## What you have to do
For the data below, give again exactly the lines from the one containing "Image resolution: width=178, height=2576." through the one containing "[Log in] (149, 67)", both ends included, and no others.

## Record set

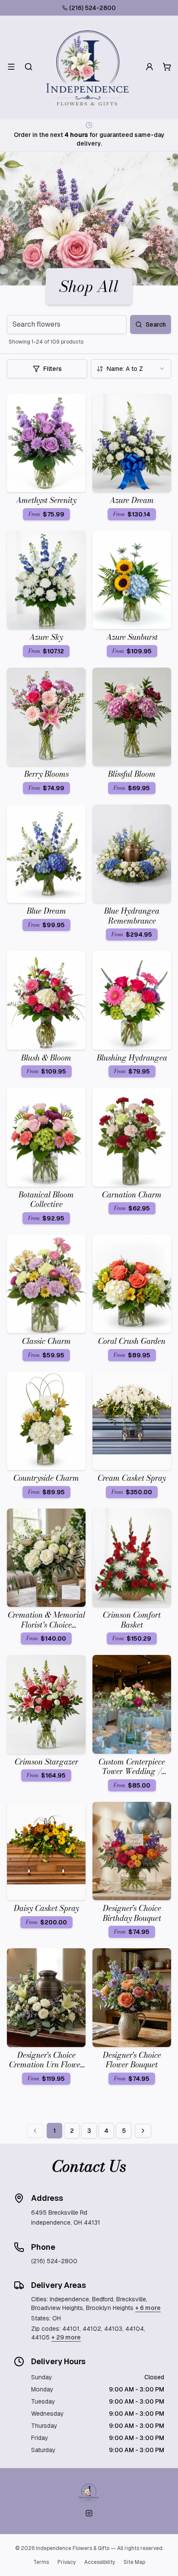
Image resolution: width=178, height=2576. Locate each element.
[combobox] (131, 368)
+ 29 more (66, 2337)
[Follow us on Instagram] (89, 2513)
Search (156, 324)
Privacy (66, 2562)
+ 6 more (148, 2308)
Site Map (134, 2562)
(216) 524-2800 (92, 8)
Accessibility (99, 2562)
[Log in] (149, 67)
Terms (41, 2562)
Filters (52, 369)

---

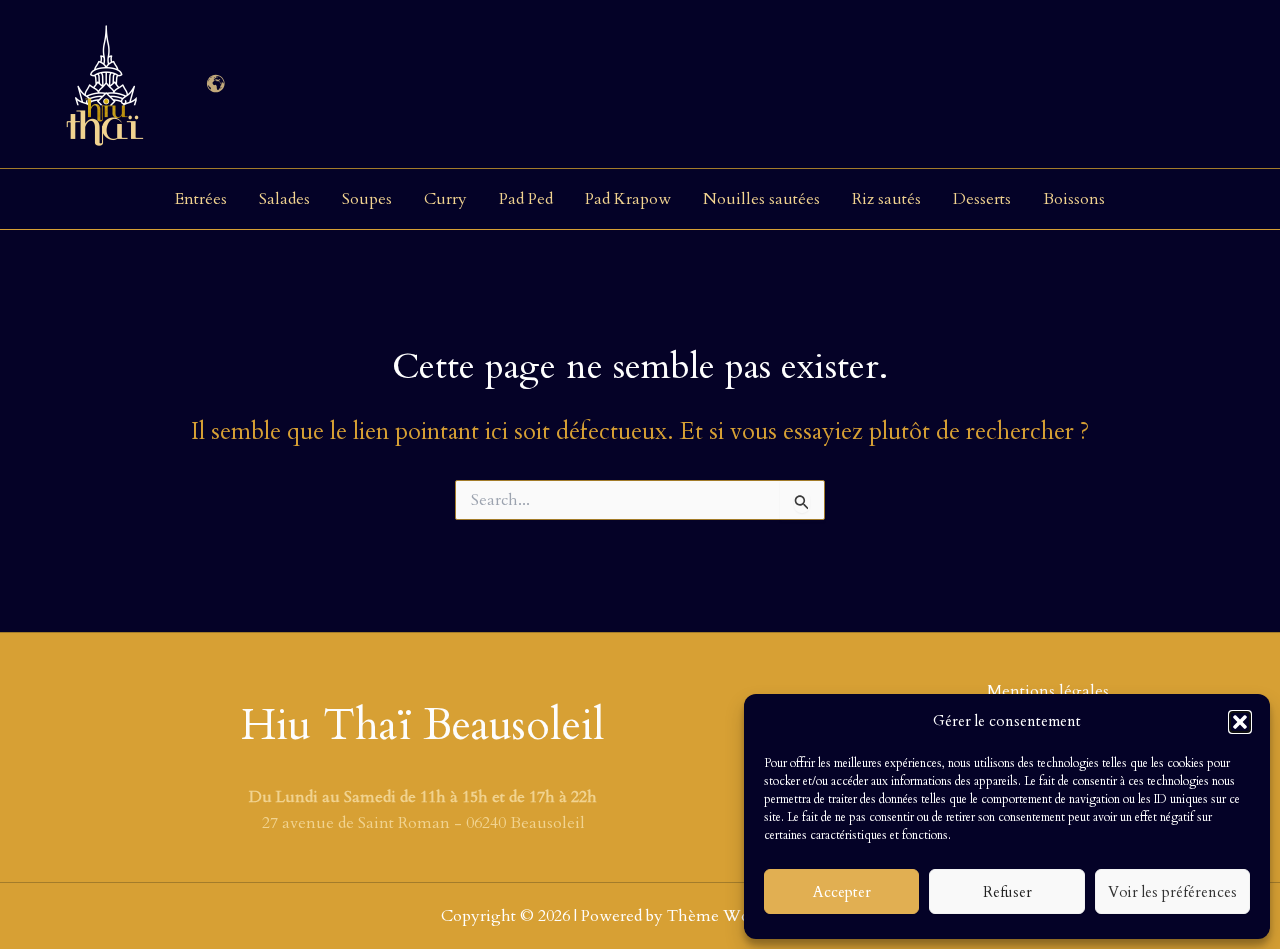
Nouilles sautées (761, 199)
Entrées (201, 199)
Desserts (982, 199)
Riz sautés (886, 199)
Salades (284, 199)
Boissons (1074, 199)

## Answer to the problem
Image resolution: width=178, height=2576. Locate each element.
[combobox] (131, 368)
+ 29 more (66, 2337)
[Follow us on Instagram] (89, 2513)
Search (156, 324)
Privacy (66, 2562)
+ 6 more (148, 2308)
Site Map (134, 2562)
(216) 524-2800 (92, 8)
Accessibility (99, 2562)
[Log in] (149, 67)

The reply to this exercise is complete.